● Challenge
Which lines in the items below contain the string "height"? Gather every one of them, copied in full.

● Records to use

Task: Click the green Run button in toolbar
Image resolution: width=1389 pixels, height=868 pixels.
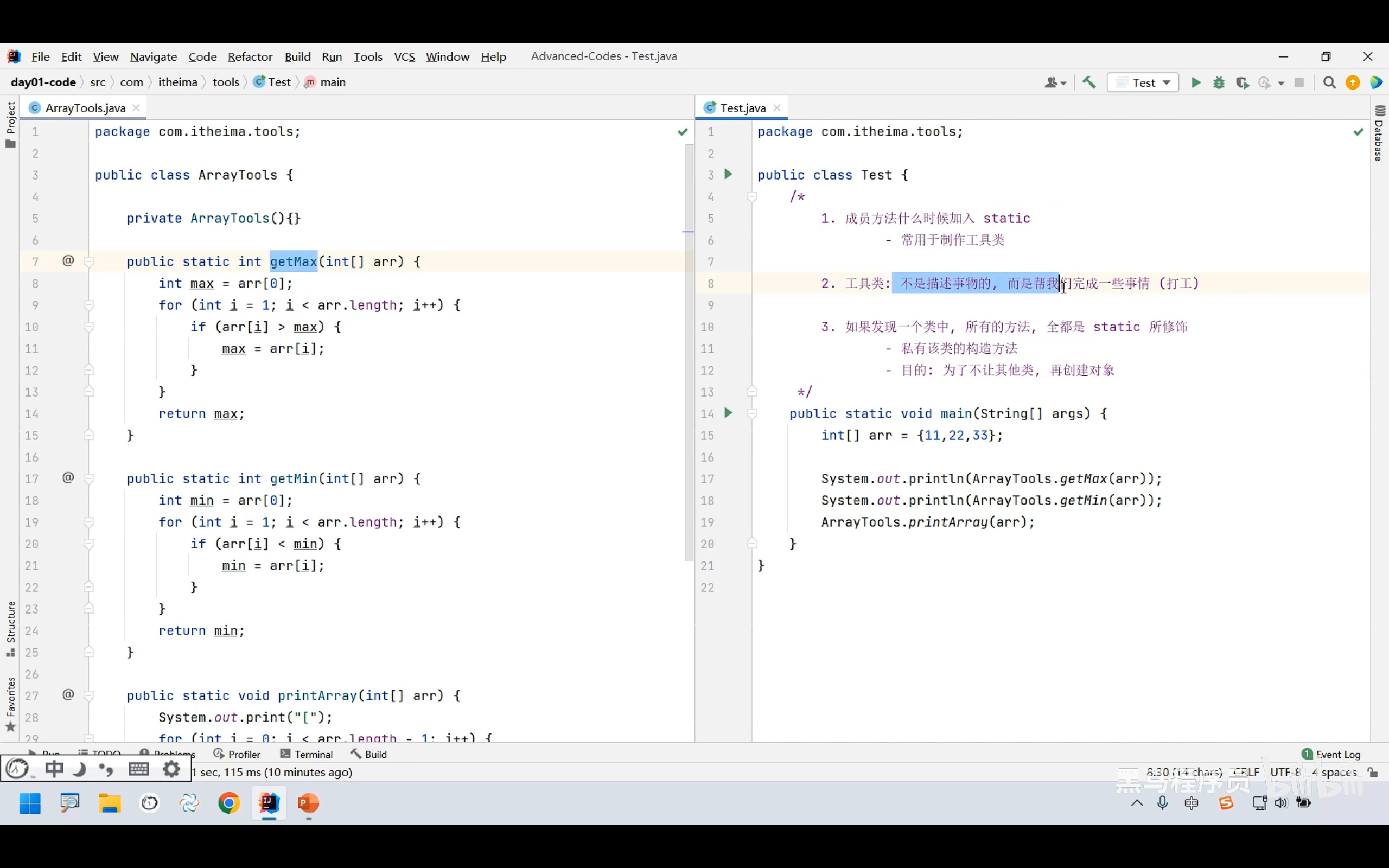Action: 1196,82
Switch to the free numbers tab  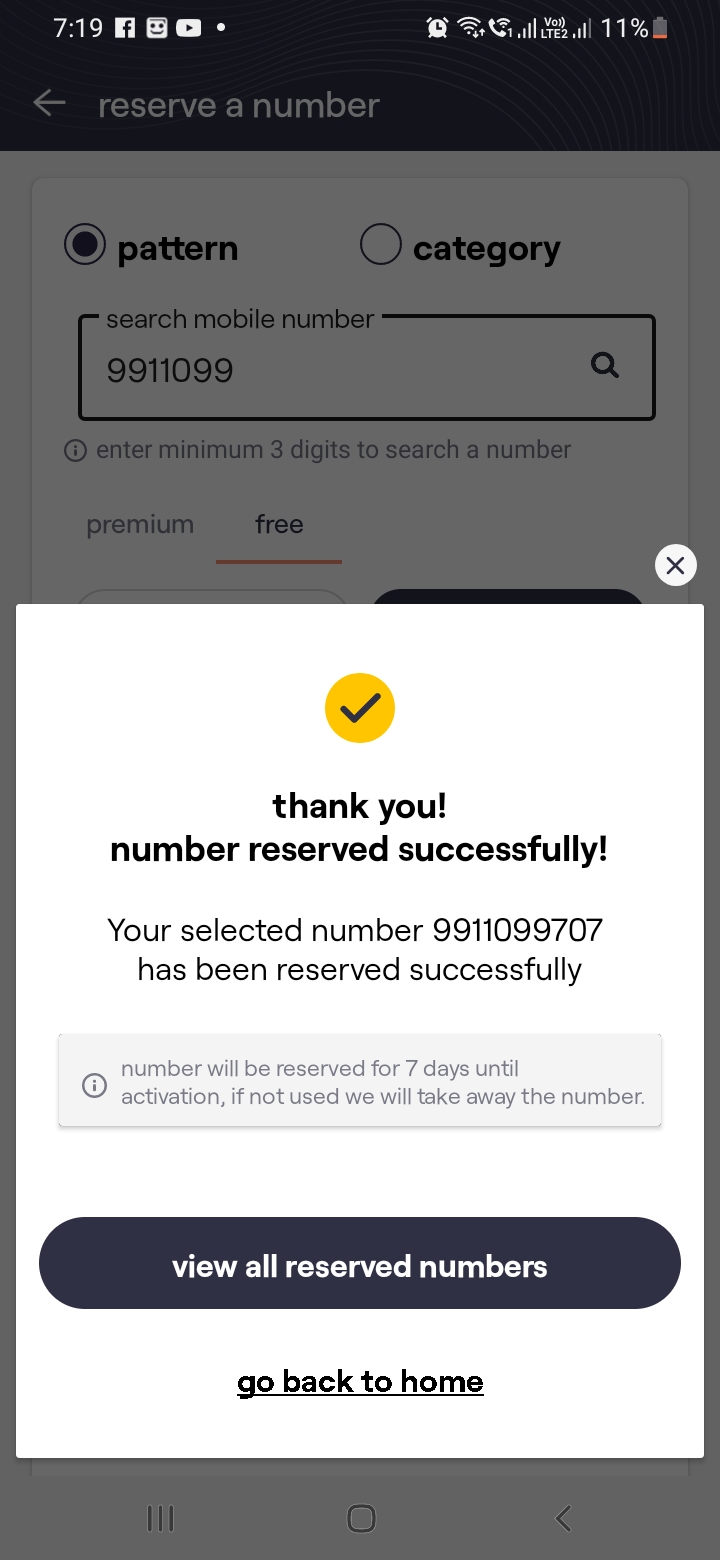click(278, 524)

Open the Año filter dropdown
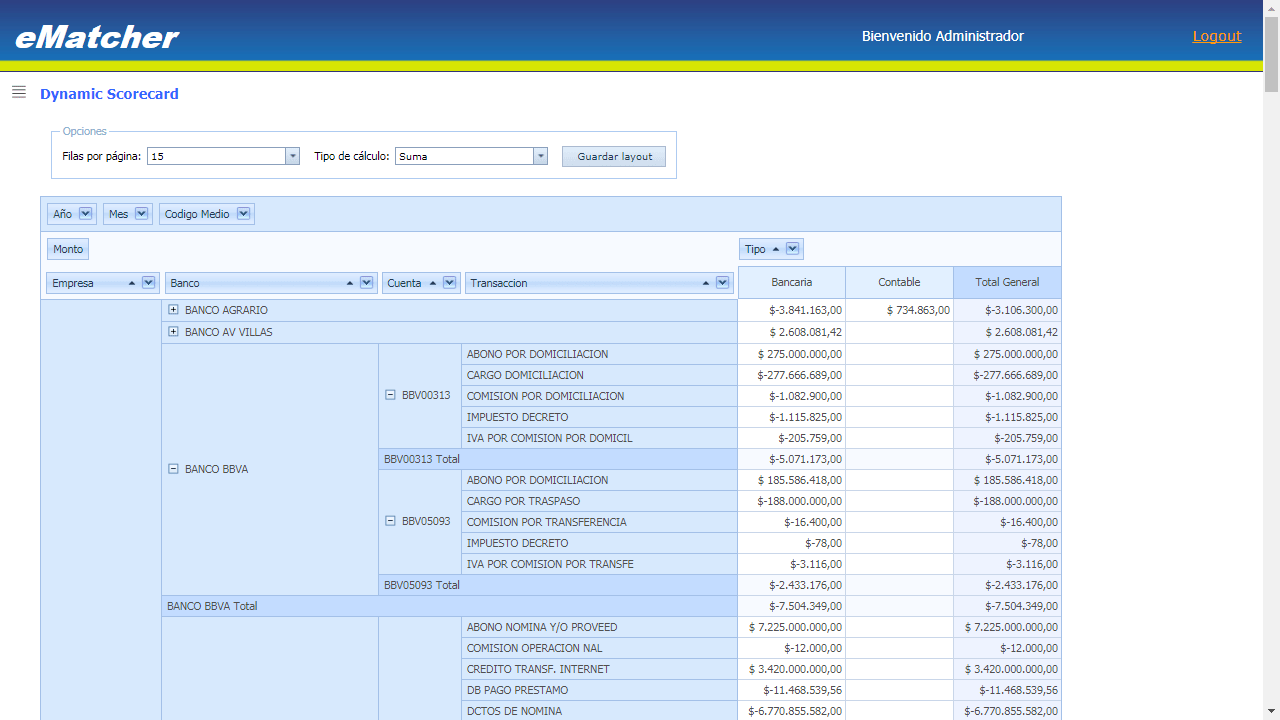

● Finished task
Image resolution: width=1389 pixels, height=868 pixels.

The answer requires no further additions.